Forums › Forums › Main Forum › Image Comics Forms a Union – Your Thoughts and Reactions? › Reply To: Image Comics Forms a Union – Your Thoughts and Reactions?
philipspaceMemberNovember 2, 2021 at 9:51 pmMakes 777 Forum PointsCBS Forum Member: Forum Acolyte
Well, creators are freelancers, and freelancers can’t actually unionize (only form a guild, which is a new thing I have learned), so no threat there.
The main benefit of a union to the employee is that it requires the employer to meet certain criteria to terminate your employment. Let’s face it, job security is the most important feature to people who have to work to pay their bills, which is most people. The union forms an agreement with the employer that acts as a contract. Because they are negotiating as a group, the employer doesn’t have the power to just replace or fire a “problem” employee, so it provides the workforce a measure of protection while allowing them to simultaneously address workplace problems. So regular assessments of working conditions, performance reviews, and career mobility/retention/seniority recognition become beneficial because it builds overall morale while improving working conditions as well as improving the business itself.

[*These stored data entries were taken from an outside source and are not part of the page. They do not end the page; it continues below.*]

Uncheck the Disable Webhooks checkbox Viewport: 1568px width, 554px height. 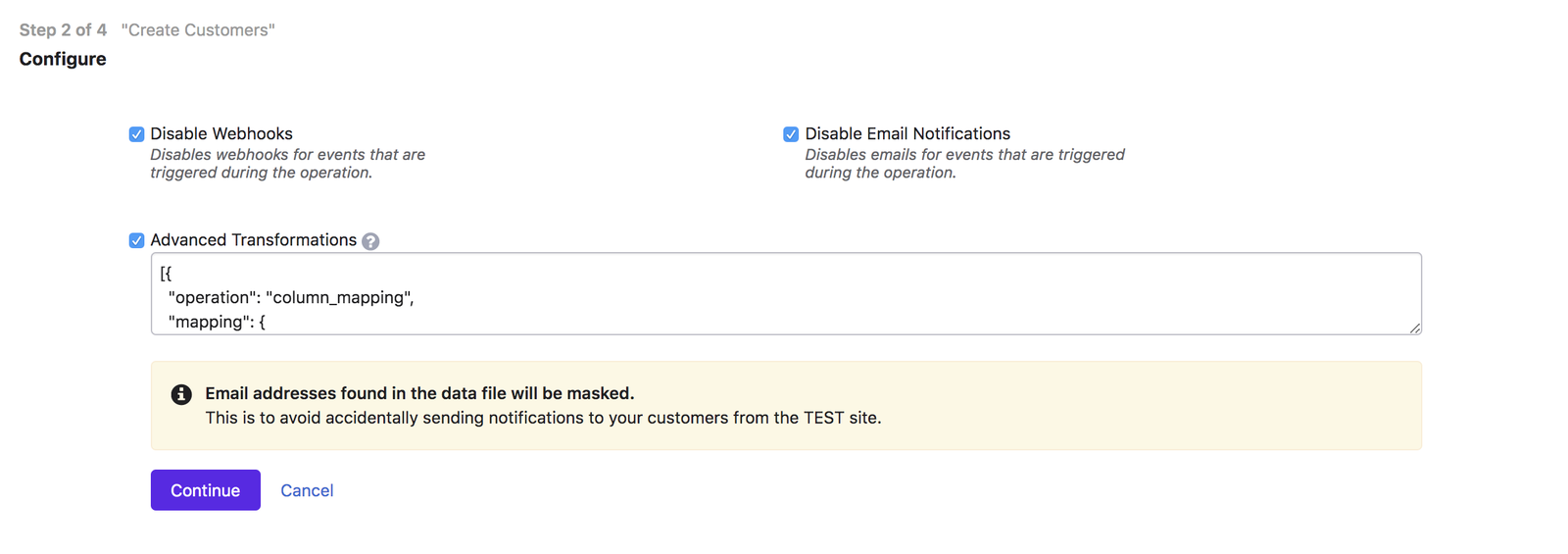137,134
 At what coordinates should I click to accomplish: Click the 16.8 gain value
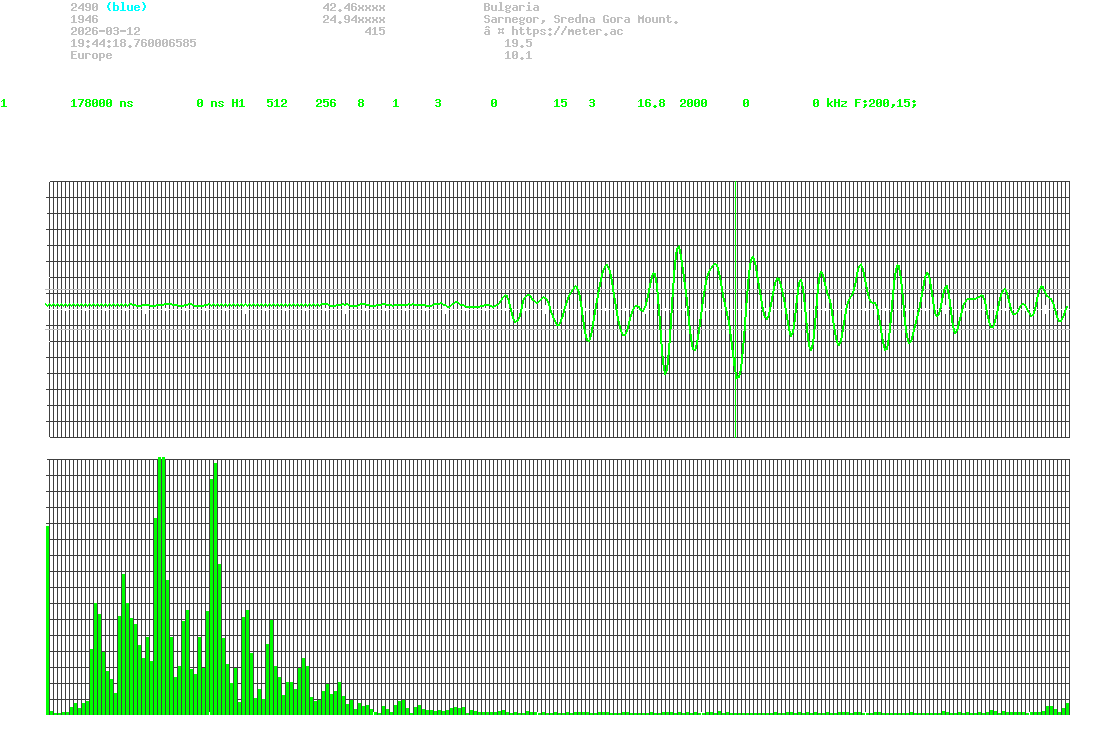coord(651,103)
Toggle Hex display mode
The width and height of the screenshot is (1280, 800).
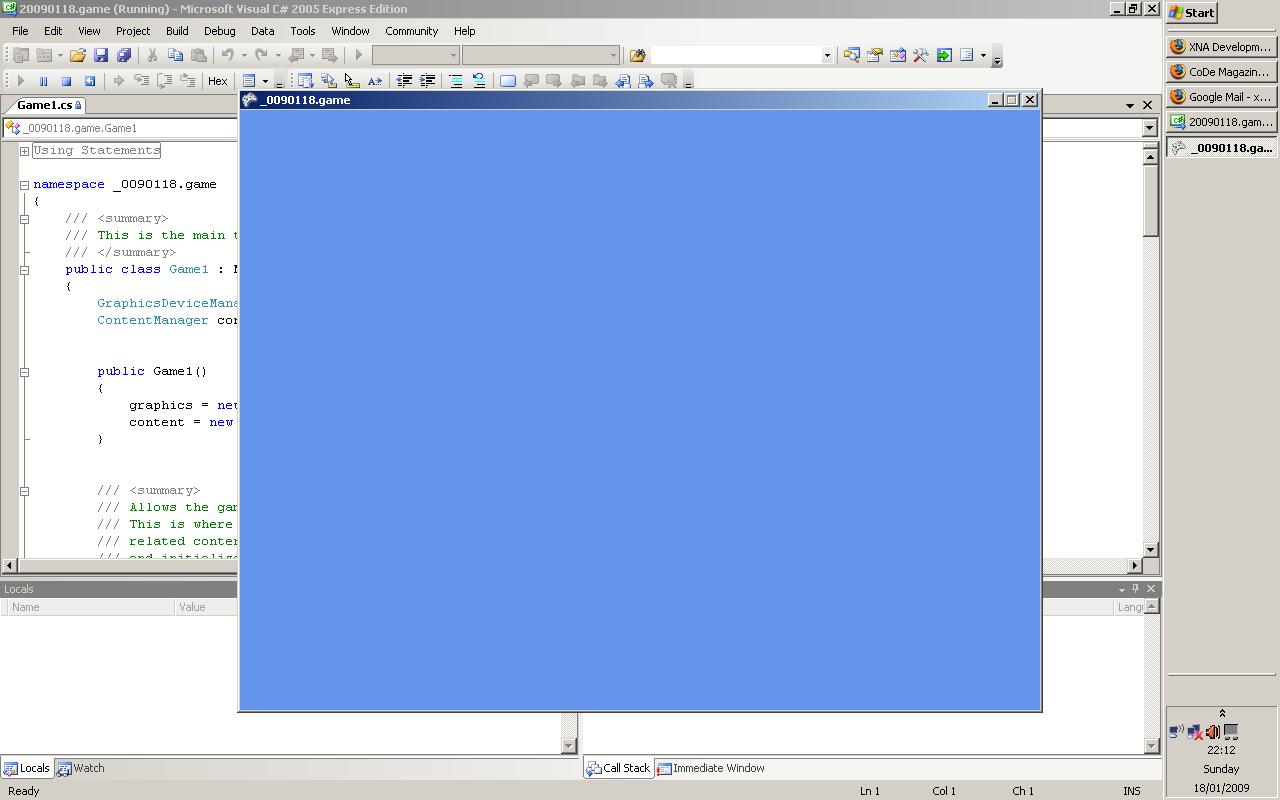(217, 81)
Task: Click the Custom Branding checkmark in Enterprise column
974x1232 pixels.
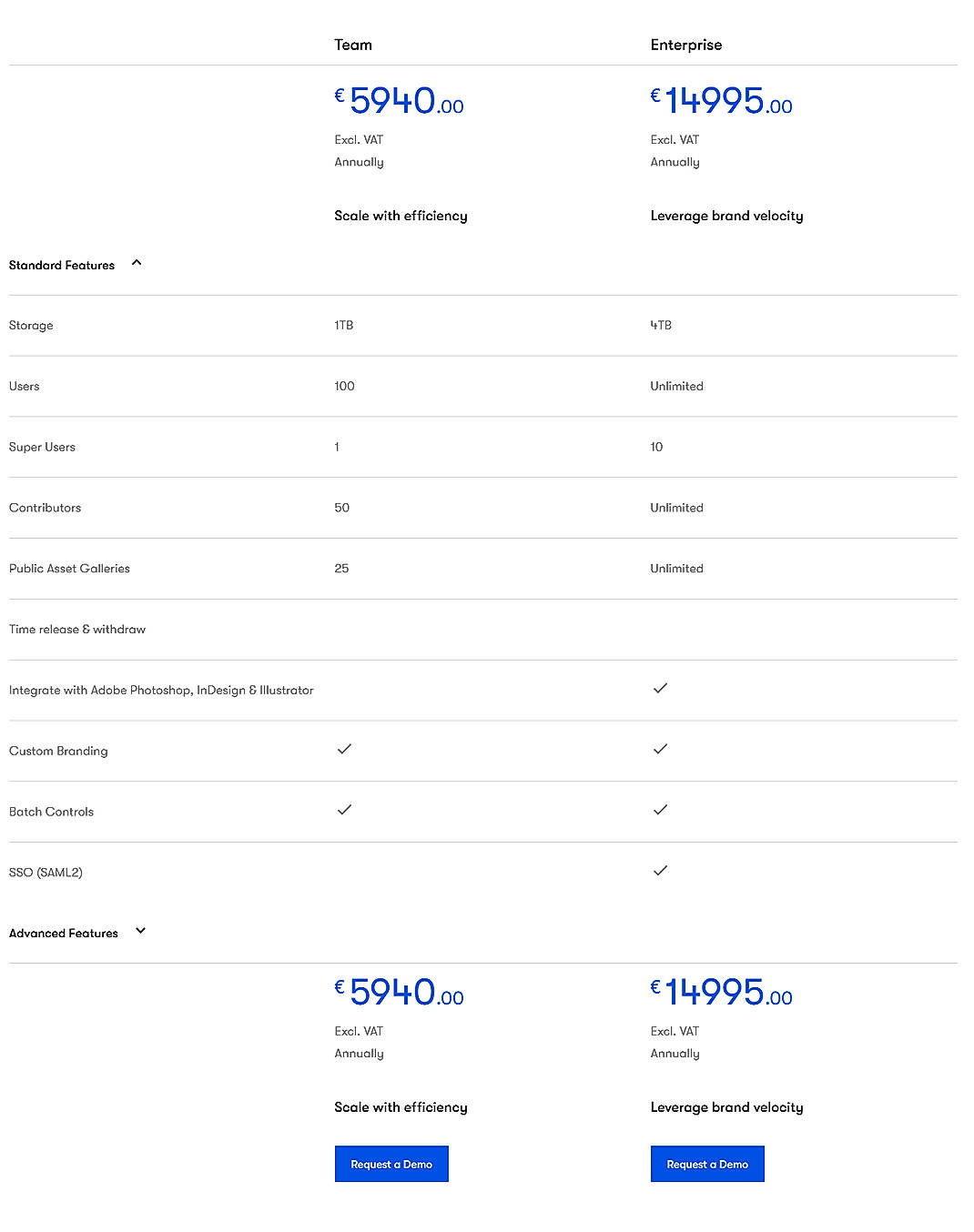Action: 660,749
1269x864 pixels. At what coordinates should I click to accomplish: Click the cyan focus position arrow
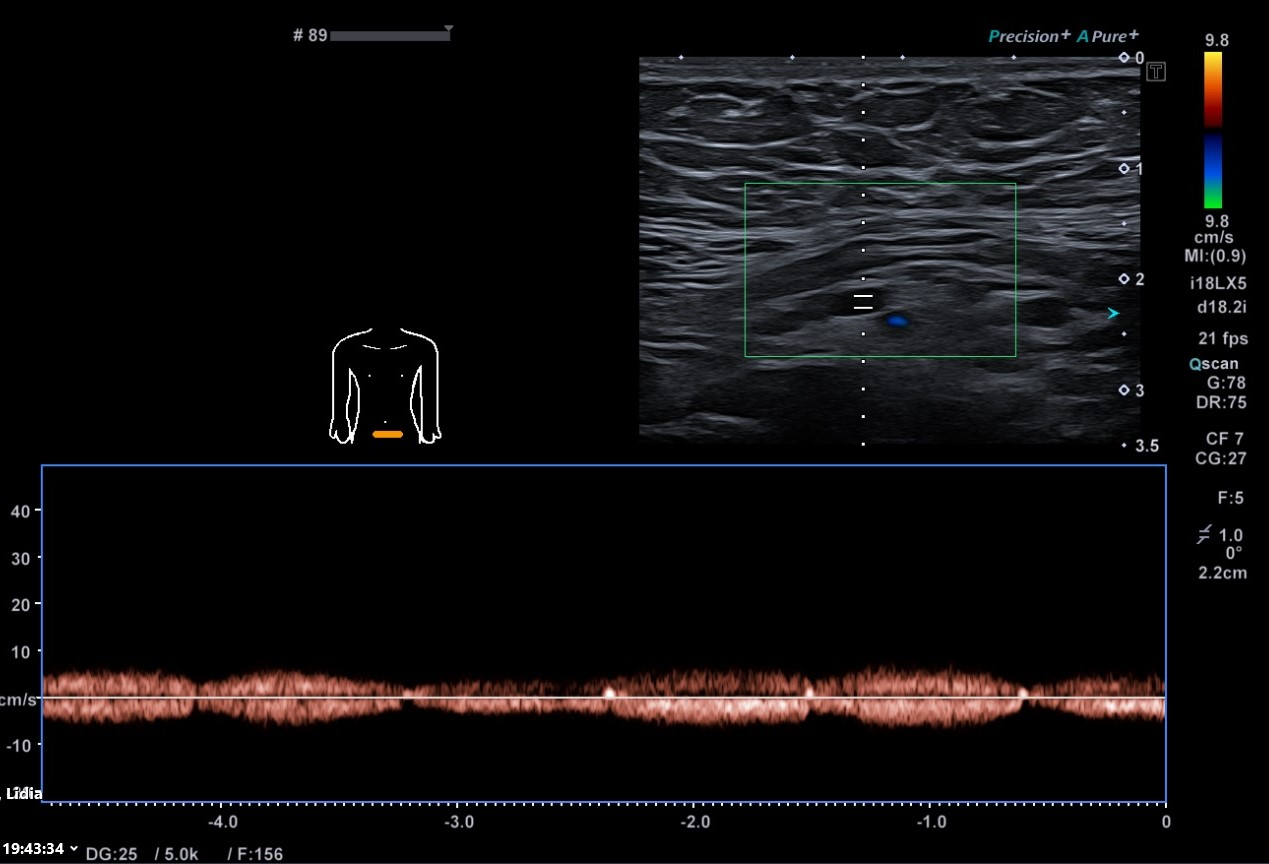[x=1112, y=314]
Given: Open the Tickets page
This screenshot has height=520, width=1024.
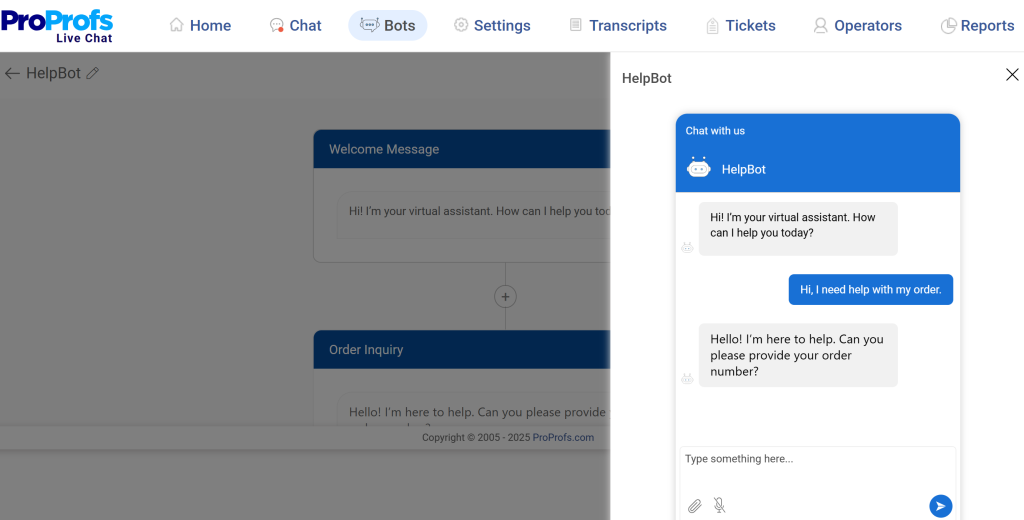Looking at the screenshot, I should click(740, 26).
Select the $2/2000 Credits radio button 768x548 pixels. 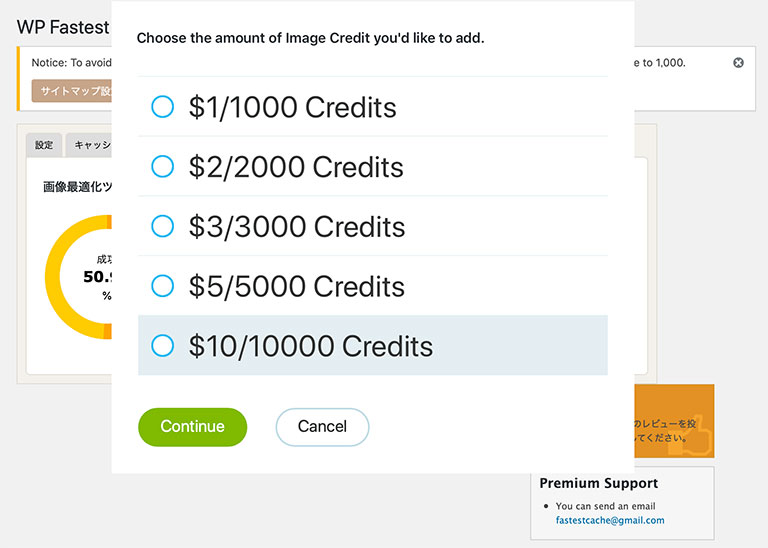click(x=163, y=167)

In the case of Image, it basically means that the production staff can put a halt to publications if they feel that a given problem is not being adequately addressed. If needs aren’t being met, the books don’t go out, period. As everyone involved in the CBS 8-page challenges should be aware, the behind-the-scenes staff are absolutely integral to producing a finished product to put in front of an audience. Since the Image staff is stipulating the need for annual workplace assessment to meet hiring needs and just as importantly, compensation, this is putting management in the position of addressing issues that heretofore they had the power to ignore. Which is not to suggest that they hadn’t been addressing workplace issues to the best of their abilities, who am I to judge? I would say that the choice to unionize suggests that the workforce at Image had been unsatisfied with these efforts, however.